It started at night, I would sneak out back for a quick smoke after dinner, and I started noticing rustling sounds in the flower beds around the house. Sometimes I would see something dart across the grass at the edges of my vision. Thinking maybe it was some errant bird I went about my business not giving it a second thought.
A couple of days later I was sitting out back reading, well pretending to read but in all actuality I was napping, when I was awakened from my "reading" by a scream coming from inside the house. Actually it more like five screams that all rolled into one long one. I came running into the kitchen to see my wife literally standing on the kitchen counter while frantically pointing at the floor ( the fact that this was right out of an old Tom and Jerry cartoon wasn't lost on me, which I mistakenly pointed out to my wife ). Yes, I had mice.

I decided to take the old school approach to my problem ( no I didn't get a cat, I have never had a good cat and I have sworn not to get another one ), I went to the hardware store and picked up 4 snap traps. Once home I coated those bad boys in peanut butter and placed them in what I considered mousey hang outs.
The next day eagerly anticipating some kind of mouse apocalypse, I proceeded to check my well placed traps. I found all four of them had been set off, licked clean of peanut butter, and entirely mouse free. In fact one mouse actually took a crap on one of the traps. That's right instead of first blood I was mocked by rodents. OK, not a problem, I just needed to tweak my game plan. So I thought if I was a plague infected rodent what would tempt me. Well peanut butter obviously, and maybe something sweet, but what would really tempt me out of my hidey hole. Of course, something stinky and I had just the thing, gas station sausage sticks. So reset my traps, with their new bait ( 1 tsp. of peanut butter, a dash of sugar sprinkled over P.B. and of course a piece of sausage jammed in the middle ) and once again waited.

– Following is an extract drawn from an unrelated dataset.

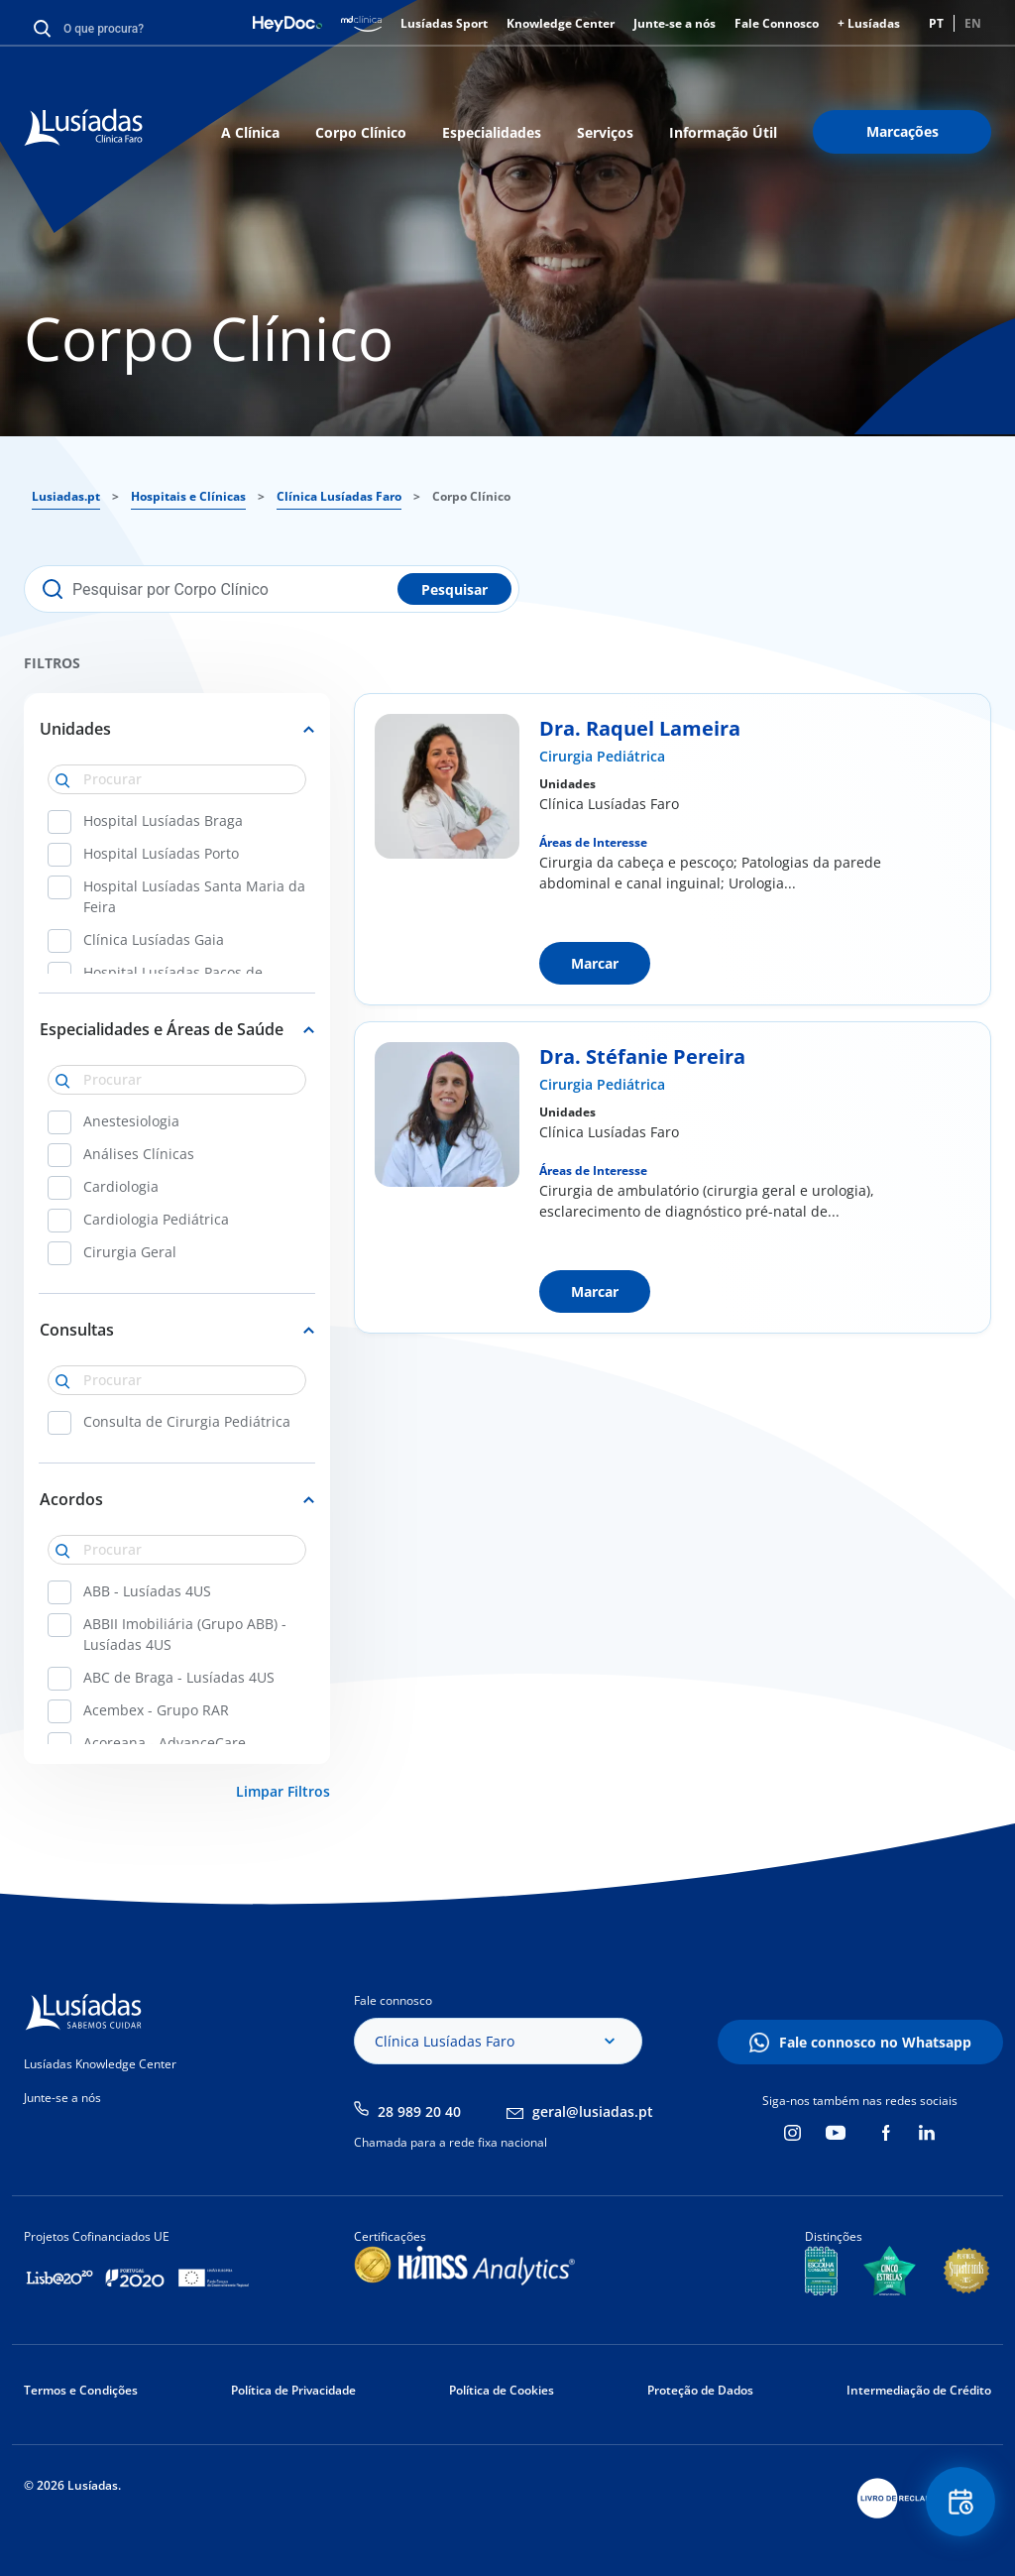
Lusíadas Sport (444, 23)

SNAP! I ran to the back of the kitchen and there it was my first victim. The little gray bastard still had a bit of sausage in his mouth. Now I know it's weird being proud of catching a mouse but damn it I don't care, I was proud. I would have bronzed that little gray bastard if I would have been allowed to ( I showed it to my wife and asked about bronzing it, she answered with profanity ). I settled with dropping it in the flower bed as a warning to all other mice. Kind of like a tiny scarecrow. SNAP! SNAP! I came to love that sound. With every snap of a trap going off I knew the was one less chance of my family getting quarantined like some kind of bad sci fi movie. I mean isn't that how all zombie movies start, some infected rodent bites someone. I may have just saved the world with my mouse catching skills. Your Welcome.
By the end of my little war I had killed 10 mice. They quickly realized the error they had made by choosing to come into my house. The snapping of the traps has stopped. The plague is gone from my house. It has been two weeks and no sign of my disease spreading enemy, I have declared victory.